Add the turkey, Sazon, adobo, and chili powder and mix well. Stir frequently until the turkey is cooked all the way through (about 5-6 minutes).
Add tomatoes to the skillet. Reduce heat to low.
Add the cauliflower rice and mix well. Simmer for 2 more minutes.
Open the can of coconut milk and scoop out the coconut cream floating on top into a small bowl. Add the hot sauce to the bowl and sir with a fork until everything is mixed well.
Top your serving with 1/4 of the mixture.
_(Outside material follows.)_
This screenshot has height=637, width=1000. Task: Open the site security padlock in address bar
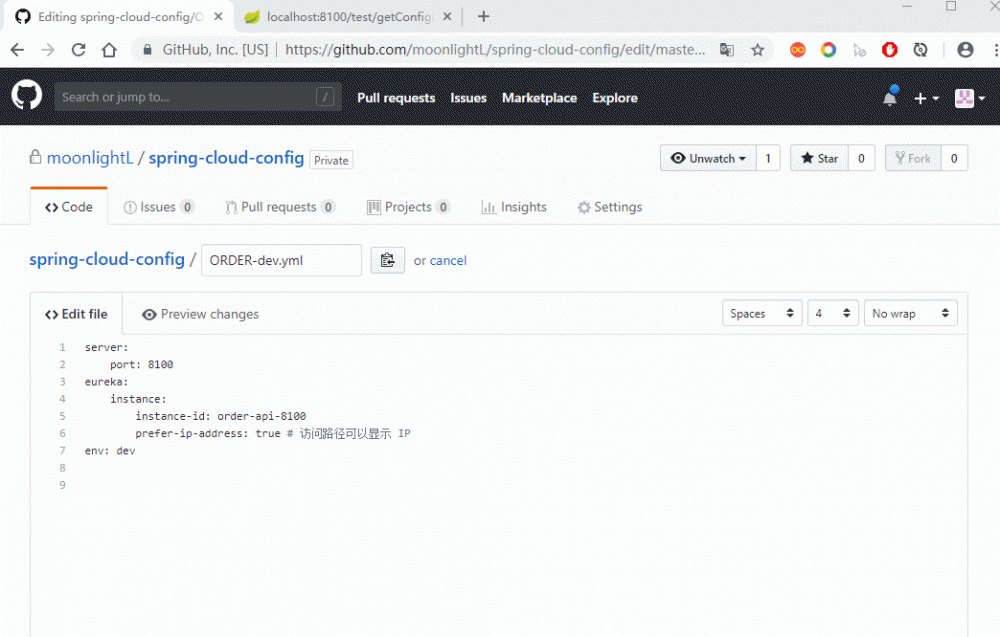[146, 49]
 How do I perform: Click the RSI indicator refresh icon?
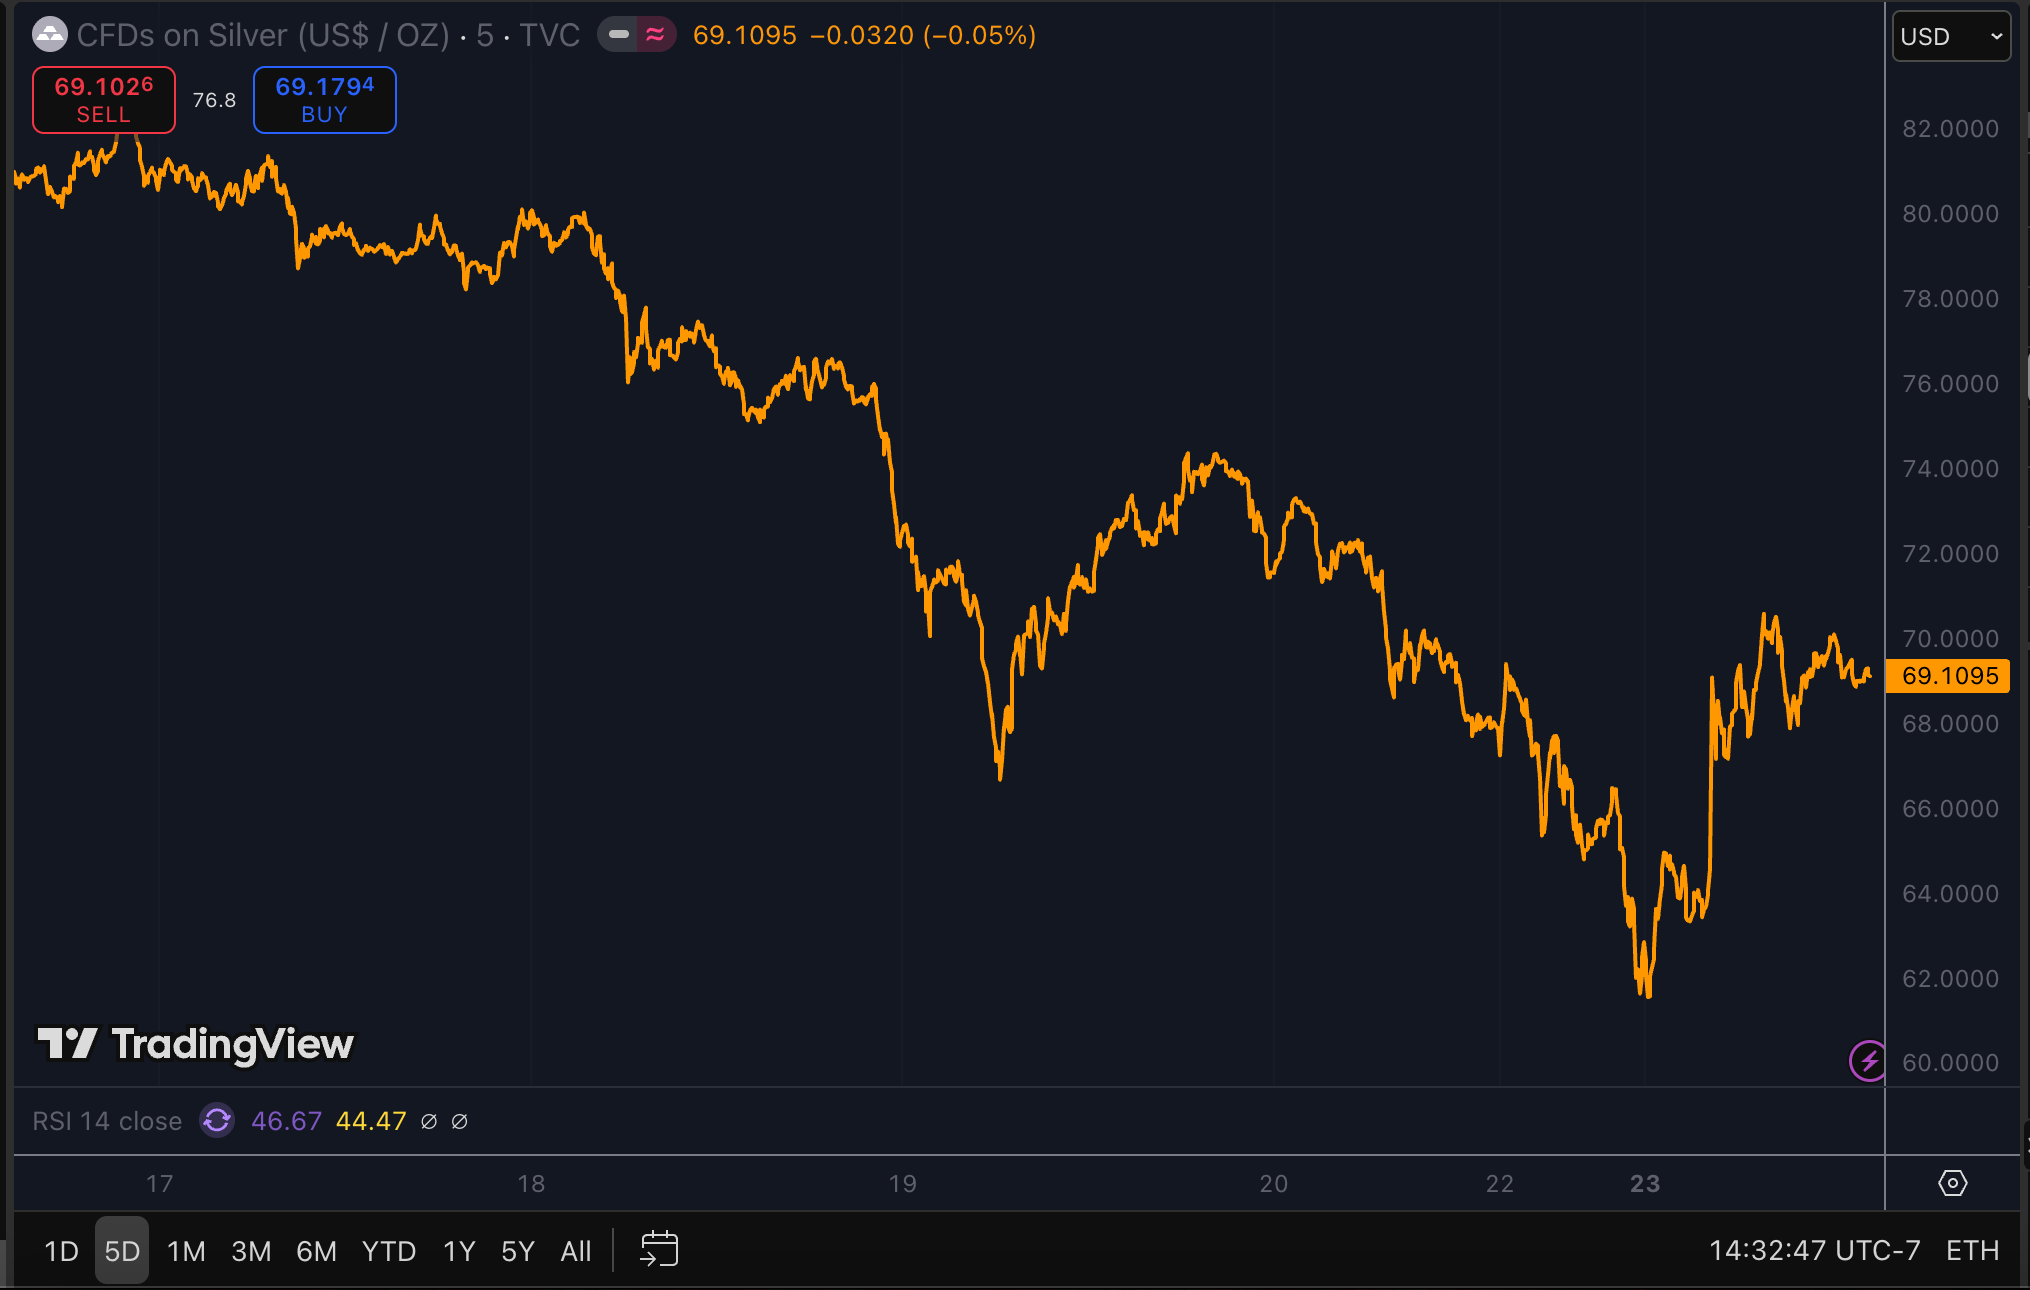click(217, 1120)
Here are some changes you can make for this recipe:
Add corn. I use fresh, local corn when it is available, but canned corn could work just as well. If you use fresh corn, put it in a pot of boiling water and slice the kernels off the cob with a sharp knife.
Add extra vegetables. Onions, peppers, and mushrooms are some that I thought of, but you can use any you'd like.
Carbohydrates. I chose to use cauliflower rice as a base, but brown rice would work well. Tortilla chips are a perfect accompaniment for this dish. Beans would be a nice addition to this burrito.
If you're vegan or vegetarian, leave out the ground turkey. You can add beans or whatever plant-based protein you like.
If you don't keep kosher and aren't dairy-free, you can substitute sour cream for the coconut cream, and even add cheese.
Toppings can be personalized for each serving. Jalepeños, sliced olives, avocado, guacamole, sliced green onions, cilantro, and diced raw onion are toppings that work really well as toppings for this recipe.
Burritos go great with sour cream. However, in a kosher kitchen, sour cream on meat is a no-can-do, so I had to brainstorm. I've used canned coconut milk in the past, and always wondered what I could do with the solid fluff on top of the coconut milk. It is an amazing substitute for dairy products. I've made whipped cream with it by adding a bit of honey and mixing well. And I figured that if I could use it to make whipped cream, I could use it to make a spicy creamy topping for my burrito. It was surprisingly easy to do.
The coconut cream has a velvety mouthfeel to it. It is kind of soft when room temperature (think marshmallow fluff but less gooey). Once it's cold (like when I took my leftovers out of the fridge for lunch the next day), it's solid. Don't worry, it softens up even more when it's heating. It comes out more like a queso kind of topping.